I think there's much more nuance than that but I'm sure it's not related to pedophilia the vast majority of the time. Most of them want to be the baby, not mess with a real one.


----------



## TaimuRadiu (Nov 23, 2019)

furries

at least dd/lg degeneracy involves people who want to act like they're human beings


----------



## Lemmingwise (Nov 23, 2019)

saralovesjuicyfruit said:


> I think it’s absurd to posit that if you like or are attracted to one thing that’s taboo, it’s inevitable that you’re going to do everything else that is taboo. Some guy who gets off on choking a girl out during sex (taboo) isn’t destined to move on to, I don’t know, starring in scat porn. Personal preferences are a thing that exists.
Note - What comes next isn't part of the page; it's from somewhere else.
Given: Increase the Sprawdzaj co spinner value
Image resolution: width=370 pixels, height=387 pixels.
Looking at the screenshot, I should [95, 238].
I think it's absurd to say that it never happens or that there is no connection at all. Obviously it isn't completely identical, but do you genuinely believe that the percentage of pedophiles in a pre-selected group of ABDL fetishists is identitical to random sample of population? I think that's very unlikely.

I'm not saying it's completely identical and I'm not saying that every single person with those fetishes are pedophiles. But they are in higher numbers and they are also habituazing themselves towards it.

This postmodern idea of all prefferences being in-born and that everybody is just "born this way", is completely at odds with reality. Our brains function mostly on loops and habits and everything that happens before dopamine boosts (orgasm / achievements / drugs / etc.) is something that gets reinforced very strongly. People that indulge in their every passion will grow more extreme in them compared to people that moderate their indulgement.

And people that habituate themselves to having orgasms with a partner in diapers end up using every kid related thing (including mode of speech, clothes and ways of interacting). They'll seek it out and a number of them will either take naughty pictures of their niece for their internet friends and that's one of the relatively benign active forms of pedophilia that grow out of watering this plant.



Sigma said:


> I think there's much more nuance than that but I'm sure it's not related to pedophilia the vast majority of the time. Most of them want to be the baby, not mess with a real one.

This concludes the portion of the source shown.